• _Aim of the exercise_: Lines from the one containing "Screen dimensions: 1020x670" to the end of the records, both ends included and exactly as written, are the whole answer, and no pictures go in it.

• _Information shown_:
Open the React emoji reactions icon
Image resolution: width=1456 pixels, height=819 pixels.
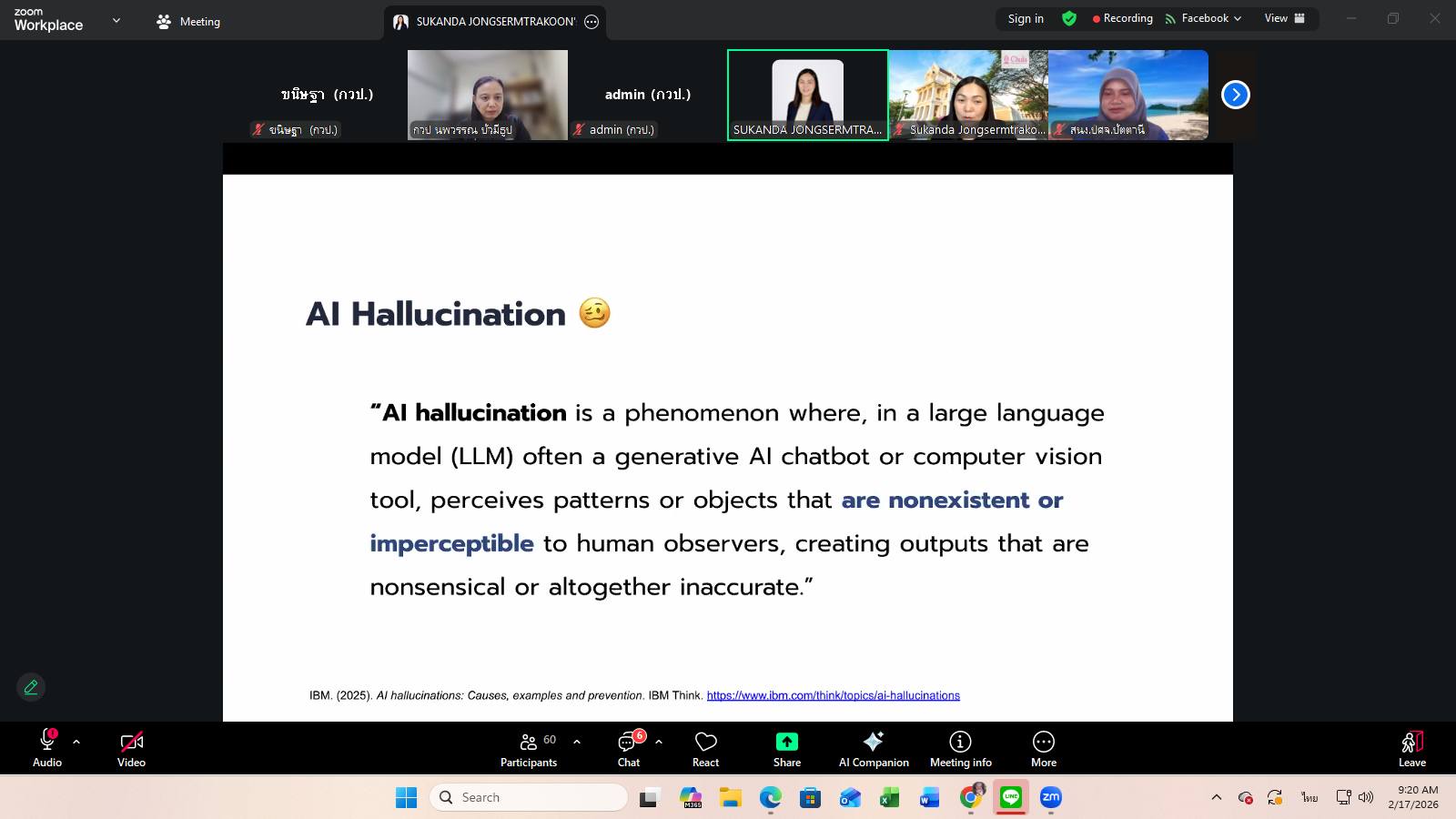tap(705, 742)
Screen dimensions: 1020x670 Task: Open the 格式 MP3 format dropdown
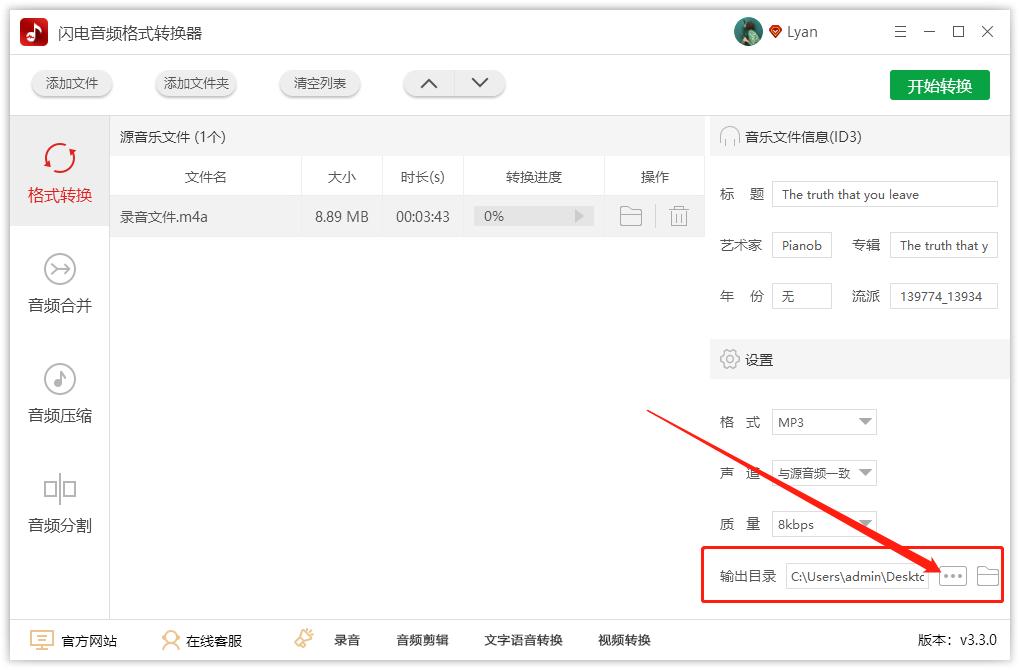click(x=823, y=422)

• _The completed task_:
Screen dimensions: 1020x670 Task: Open the 格式 MP3 format dropdown
click(x=823, y=422)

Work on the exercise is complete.